#include "math.h"
#include "mbs_data.h"
#include "mbs_1D_array.h"

Macros
#define	_USE_MATH_DEFINES

Functions
double *	user_Link3DForces_dq (double PxF[4], double d_PxF[4], double RxF[4][4], double d_RxF[4][4], double VxF[4], double d_VxF[4], double OMxF[4], double d_OMxF[4], double AxF[4], double d_AxF[4], double OMPxF[4], double d_OMPxF[4], MbsData *s, double tsim, int i_link3d, int i_param)
	Compute the partial derivative of a link3D forces with respect to a generalized coordinate. More...
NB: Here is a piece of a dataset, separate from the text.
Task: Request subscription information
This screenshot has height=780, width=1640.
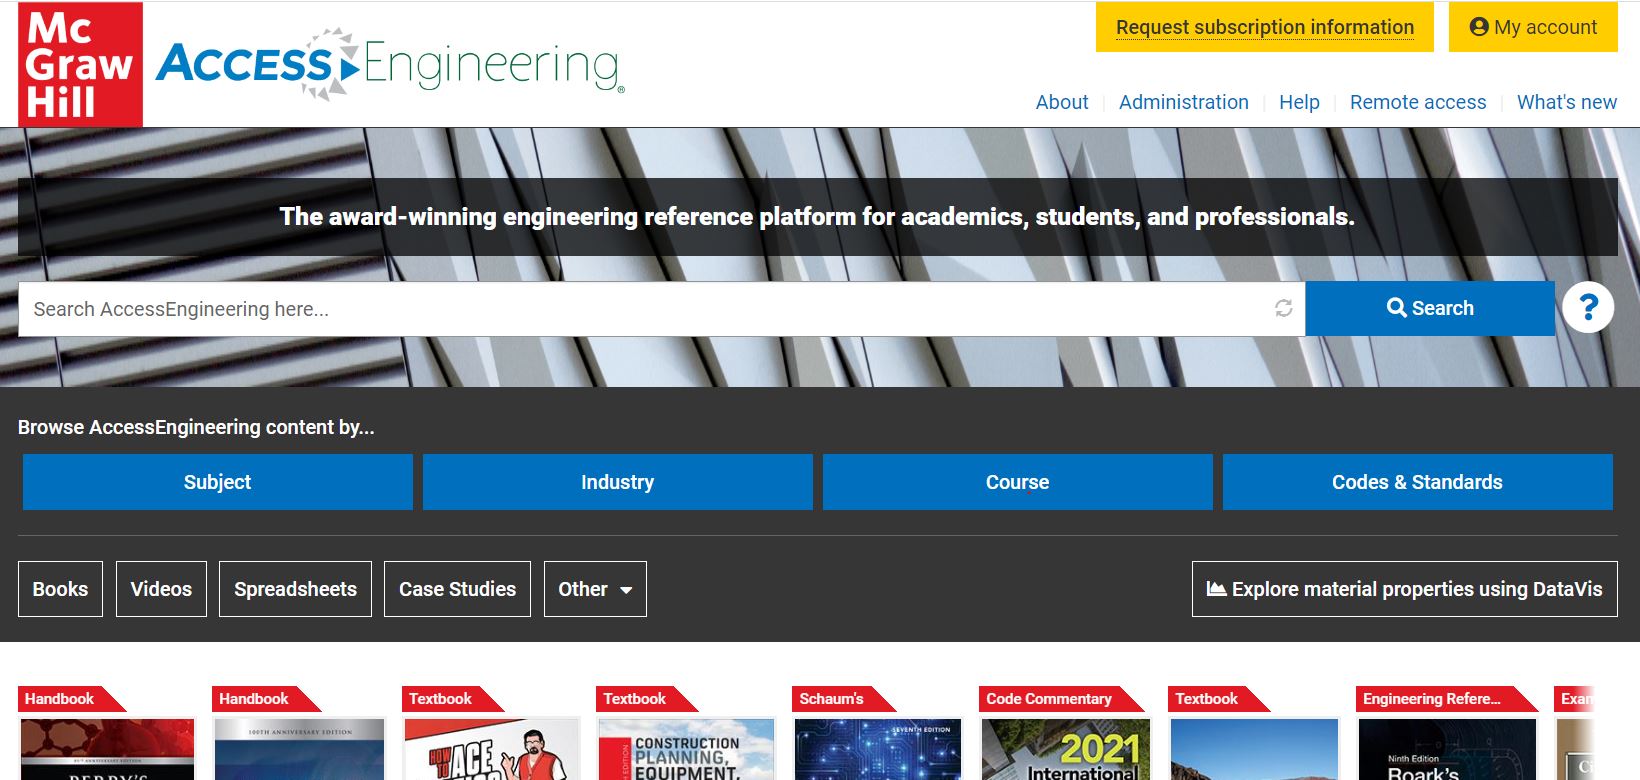Action: tap(1265, 27)
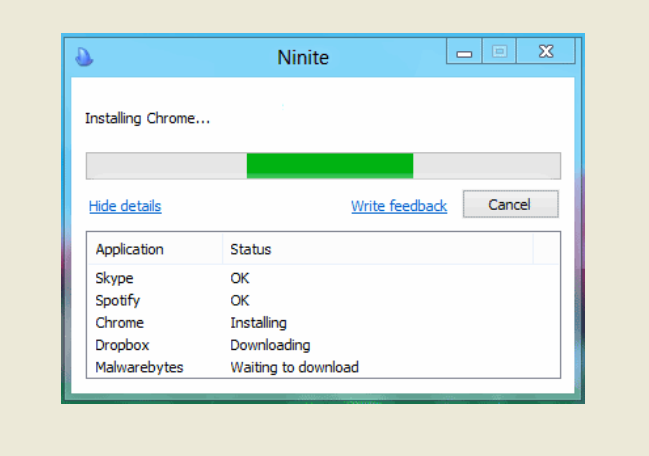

double *	user_Link3DForces_dqd (double PxF[4], double d_PxF[4], double RxF[4][4], double d_RxF[4][4], double VxF[4], double d_VxF[4], double OMxF[4], double d_OMxF[4], double AxF[4], double d_AxF[4], double OMPxF[4], double d_OMPxF[4], MbsData *s, double tsim, int i_link3d, int i_param)
	Compute the partial derivative of a link3D forces with respect to a generalized velocity. More...

double *	user_Link3DForces_dqdd (double PxF[4], double d_PxF[4], double RxF[4][4], double d_RxF[4][4], double VxF[4], double d_VxF[4], double OMxF[4], double d_OMxF[4], double AxF[4], double d_AxF[4], double OMPxF[4], double d_OMPxF[4], MbsData *s, double tsim, int i_link3d, int i_param)
	Compute the partial derivative of a link3D forces with respect to a generalized acceleration. More...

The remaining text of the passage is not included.